AIM OF THE EXERCISE:
All entries are to be retyped without alteration.
[SOURCE MATERIAL — start]
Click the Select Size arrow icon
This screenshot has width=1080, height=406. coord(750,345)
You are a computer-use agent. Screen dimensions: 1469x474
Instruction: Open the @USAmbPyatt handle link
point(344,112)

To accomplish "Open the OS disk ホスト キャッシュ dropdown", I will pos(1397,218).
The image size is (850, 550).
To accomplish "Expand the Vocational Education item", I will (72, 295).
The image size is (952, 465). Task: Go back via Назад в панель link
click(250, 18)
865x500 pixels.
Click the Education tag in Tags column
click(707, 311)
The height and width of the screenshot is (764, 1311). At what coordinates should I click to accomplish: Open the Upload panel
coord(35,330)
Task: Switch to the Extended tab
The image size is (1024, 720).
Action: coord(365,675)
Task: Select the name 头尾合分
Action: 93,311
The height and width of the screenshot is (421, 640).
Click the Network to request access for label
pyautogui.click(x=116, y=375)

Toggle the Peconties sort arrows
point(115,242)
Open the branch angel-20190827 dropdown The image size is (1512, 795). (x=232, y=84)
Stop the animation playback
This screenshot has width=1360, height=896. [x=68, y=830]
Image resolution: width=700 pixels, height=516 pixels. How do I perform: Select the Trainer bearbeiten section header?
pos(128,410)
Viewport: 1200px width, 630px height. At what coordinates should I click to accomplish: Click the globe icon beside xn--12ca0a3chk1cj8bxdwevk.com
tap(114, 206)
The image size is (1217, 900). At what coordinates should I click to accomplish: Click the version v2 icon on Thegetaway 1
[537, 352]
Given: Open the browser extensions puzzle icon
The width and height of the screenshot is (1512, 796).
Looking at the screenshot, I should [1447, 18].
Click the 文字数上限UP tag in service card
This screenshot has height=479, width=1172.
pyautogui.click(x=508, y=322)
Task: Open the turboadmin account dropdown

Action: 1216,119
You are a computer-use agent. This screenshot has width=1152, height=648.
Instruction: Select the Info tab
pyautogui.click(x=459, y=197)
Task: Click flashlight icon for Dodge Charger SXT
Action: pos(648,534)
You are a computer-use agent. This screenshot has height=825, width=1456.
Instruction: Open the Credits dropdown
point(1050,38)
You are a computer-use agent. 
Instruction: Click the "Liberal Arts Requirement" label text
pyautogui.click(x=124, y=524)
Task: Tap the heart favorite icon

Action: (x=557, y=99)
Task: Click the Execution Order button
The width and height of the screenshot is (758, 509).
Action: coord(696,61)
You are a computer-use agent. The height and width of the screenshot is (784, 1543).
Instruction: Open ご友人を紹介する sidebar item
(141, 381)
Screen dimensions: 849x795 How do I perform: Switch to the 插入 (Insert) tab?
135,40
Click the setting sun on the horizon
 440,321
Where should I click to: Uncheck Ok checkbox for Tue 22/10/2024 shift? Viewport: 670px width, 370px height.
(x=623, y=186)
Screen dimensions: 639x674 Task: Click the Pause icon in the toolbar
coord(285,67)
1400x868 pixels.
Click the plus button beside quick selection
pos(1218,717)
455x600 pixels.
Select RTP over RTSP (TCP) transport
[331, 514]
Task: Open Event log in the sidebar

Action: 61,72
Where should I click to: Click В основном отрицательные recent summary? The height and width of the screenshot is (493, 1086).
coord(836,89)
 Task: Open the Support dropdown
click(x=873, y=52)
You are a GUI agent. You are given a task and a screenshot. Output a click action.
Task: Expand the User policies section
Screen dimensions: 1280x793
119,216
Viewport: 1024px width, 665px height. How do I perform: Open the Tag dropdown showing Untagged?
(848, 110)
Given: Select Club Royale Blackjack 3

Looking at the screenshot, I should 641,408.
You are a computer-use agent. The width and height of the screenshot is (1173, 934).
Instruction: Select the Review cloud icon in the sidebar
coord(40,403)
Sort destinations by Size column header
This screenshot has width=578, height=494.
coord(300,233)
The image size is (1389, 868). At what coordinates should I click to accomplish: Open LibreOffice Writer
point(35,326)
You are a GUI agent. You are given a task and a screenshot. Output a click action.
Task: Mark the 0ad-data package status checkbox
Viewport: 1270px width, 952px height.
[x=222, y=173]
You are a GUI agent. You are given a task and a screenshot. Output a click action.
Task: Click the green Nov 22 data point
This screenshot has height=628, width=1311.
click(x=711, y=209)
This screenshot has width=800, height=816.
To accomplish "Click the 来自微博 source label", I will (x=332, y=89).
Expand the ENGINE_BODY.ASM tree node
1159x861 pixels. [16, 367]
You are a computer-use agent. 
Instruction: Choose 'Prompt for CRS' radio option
[SOURCE MATERIAL — finish]
PROBLEM SOLUTION:
Click the Select Size arrow icon
This screenshot has width=1080, height=406. coord(750,345)
You are a computer-use agent. Screen dimensions: 1469x474
Instruction: Open the @USAmbPyatt handle link
point(344,112)

To accomplish "Open the OS disk ホスト キャッシュ dropdown", I will pos(1397,218).
The image size is (850, 550).
To accomplish "Expand the Vocational Education item", I will (72, 295).
The image size is (952, 465). Task: Go back via Назад в панель link
click(250, 18)
865x500 pixels.
Click the Education tag in Tags column
click(707, 311)
The height and width of the screenshot is (764, 1311). At what coordinates should I click to accomplish: Open the Upload panel
coord(35,330)
Task: Switch to the Extended tab
The image size is (1024, 720).
Action: coord(365,675)
Task: Select the name 头尾合分
Action: 93,311
The height and width of the screenshot is (421, 640).
Click the Network to request access for label
pyautogui.click(x=116, y=375)

Toggle the Peconties sort arrows
point(115,242)
Open the branch angel-20190827 dropdown The image size is (1512, 795). (x=232, y=84)
Stop the animation playback
This screenshot has width=1360, height=896. [x=68, y=830]
Image resolution: width=700 pixels, height=516 pixels. How do I perform: Select the Trainer bearbeiten section header?
pos(128,410)
Viewport: 1200px width, 630px height. At what coordinates should I click to accomplish: Click the globe icon beside xn--12ca0a3chk1cj8bxdwevk.com
tap(114, 206)
The image size is (1217, 900). At what coordinates should I click to accomplish: Click the version v2 icon on Thegetaway 1
[537, 352]
Given: Open the browser extensions puzzle icon
The width and height of the screenshot is (1512, 796).
Looking at the screenshot, I should [1447, 18].
Click the 文字数上限UP tag in service card
This screenshot has height=479, width=1172.
pyautogui.click(x=508, y=322)
Task: Open the turboadmin account dropdown

Action: 1216,119
You are a computer-use agent. This screenshot has width=1152, height=648.
Instruction: Select the Info tab
pyautogui.click(x=459, y=197)
Task: Click flashlight icon for Dodge Charger SXT
Action: pos(648,534)
You are a computer-use agent. This screenshot has height=825, width=1456.
Instruction: Open the Credits dropdown
point(1050,38)
You are a computer-use agent. 
Instruction: Click the "Liberal Arts Requirement" label text
pyautogui.click(x=124, y=524)
Task: Tap the heart favorite icon

Action: (x=557, y=99)
Task: Click the Execution Order button
The width and height of the screenshot is (758, 509).
Action: coord(696,61)
You are a computer-use agent. The height and width of the screenshot is (784, 1543).
Instruction: Open ご友人を紹介する sidebar item
(141, 381)
Screen dimensions: 849x795 How do I perform: Switch to the 插入 (Insert) tab?
135,40
Click the setting sun on the horizon
 440,321
Where should I click to: Uncheck Ok checkbox for Tue 22/10/2024 shift? Viewport: 670px width, 370px height.
(x=623, y=186)
Screen dimensions: 639x674 Task: Click the Pause icon in the toolbar
coord(285,67)
1400x868 pixels.
Click the plus button beside quick selection
pos(1218,717)
455x600 pixels.
Select RTP over RTSP (TCP) transport
[331, 514]
Task: Open Event log in the sidebar

Action: 61,72
Where should I click to: Click В основном отрицательные recent summary? The height and width of the screenshot is (493, 1086).
coord(836,89)
 Task: Open the Support dropdown
click(x=873, y=52)
You are a GUI agent. You are given a task and a screenshot. Output a click action.
Task: Expand the User policies section
Screen dimensions: 1280x793
119,216
Viewport: 1024px width, 665px height. How do I perform: Open the Tag dropdown showing Untagged?
(848, 110)
Given: Select Club Royale Blackjack 3

Looking at the screenshot, I should 641,408.
You are a computer-use agent. The width and height of the screenshot is (1173, 934).
Instruction: Select the Review cloud icon in the sidebar
coord(40,403)
Sort destinations by Size column header
This screenshot has width=578, height=494.
coord(300,233)
The image size is (1389, 868). At what coordinates should I click to accomplish: Open LibreOffice Writer
point(35,326)
You are a GUI agent. You are given a task and a screenshot. Output a click action.
Task: Mark the 0ad-data package status checkbox
Viewport: 1270px width, 952px height.
[x=222, y=173]
You are a GUI agent. You are given a task and a screenshot. Output a click action.
Task: Click the green Nov 22 data point
This screenshot has height=628, width=1311.
click(x=711, y=209)
This screenshot has width=800, height=816.
To accomplish "Click the 来自微博 source label", I will (x=332, y=89).
Expand the ENGINE_BODY.ASM tree node
1159x861 pixels. [16, 367]
You are a computer-use agent. 
Instruction: Choose 'Prompt for CRS' radio option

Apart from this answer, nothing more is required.